Pick out every line below that contains the string "pixels", paying attention to case, and copy each one.

• DATASET RECORDS
-----

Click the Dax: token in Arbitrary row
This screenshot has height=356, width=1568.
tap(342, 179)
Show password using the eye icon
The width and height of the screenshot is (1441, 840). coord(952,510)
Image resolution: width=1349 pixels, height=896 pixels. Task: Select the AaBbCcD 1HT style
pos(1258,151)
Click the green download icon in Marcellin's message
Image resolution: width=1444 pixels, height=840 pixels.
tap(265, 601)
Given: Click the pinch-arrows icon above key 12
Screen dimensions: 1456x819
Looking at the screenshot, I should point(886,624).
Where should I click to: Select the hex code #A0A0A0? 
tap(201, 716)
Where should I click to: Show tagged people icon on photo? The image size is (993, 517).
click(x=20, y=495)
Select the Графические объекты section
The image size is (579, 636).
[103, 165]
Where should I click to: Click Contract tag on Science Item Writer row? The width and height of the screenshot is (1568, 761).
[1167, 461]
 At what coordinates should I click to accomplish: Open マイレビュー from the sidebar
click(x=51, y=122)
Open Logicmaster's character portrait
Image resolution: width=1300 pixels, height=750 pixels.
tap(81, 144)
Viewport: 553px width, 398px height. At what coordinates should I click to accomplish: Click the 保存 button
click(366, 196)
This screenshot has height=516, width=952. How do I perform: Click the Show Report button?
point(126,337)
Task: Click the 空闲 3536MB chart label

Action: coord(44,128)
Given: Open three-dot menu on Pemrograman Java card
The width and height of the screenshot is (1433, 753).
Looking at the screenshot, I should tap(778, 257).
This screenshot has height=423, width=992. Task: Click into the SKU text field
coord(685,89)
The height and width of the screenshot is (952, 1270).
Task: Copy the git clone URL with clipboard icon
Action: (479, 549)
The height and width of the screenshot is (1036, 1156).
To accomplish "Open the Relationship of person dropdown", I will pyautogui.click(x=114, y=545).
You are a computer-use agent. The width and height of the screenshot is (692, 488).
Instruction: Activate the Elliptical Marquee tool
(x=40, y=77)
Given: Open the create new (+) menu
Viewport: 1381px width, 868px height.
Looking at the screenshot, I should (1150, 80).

-----

• ANSWER TO THIS PROBLEM
Image resolution: width=1349 pixels, height=896 pixels. Task: Select the AaBbCcD 1HT style
Image resolution: width=1444 pixels, height=840 pixels.
Image resolution: width=1300 pixels, height=750 pixels.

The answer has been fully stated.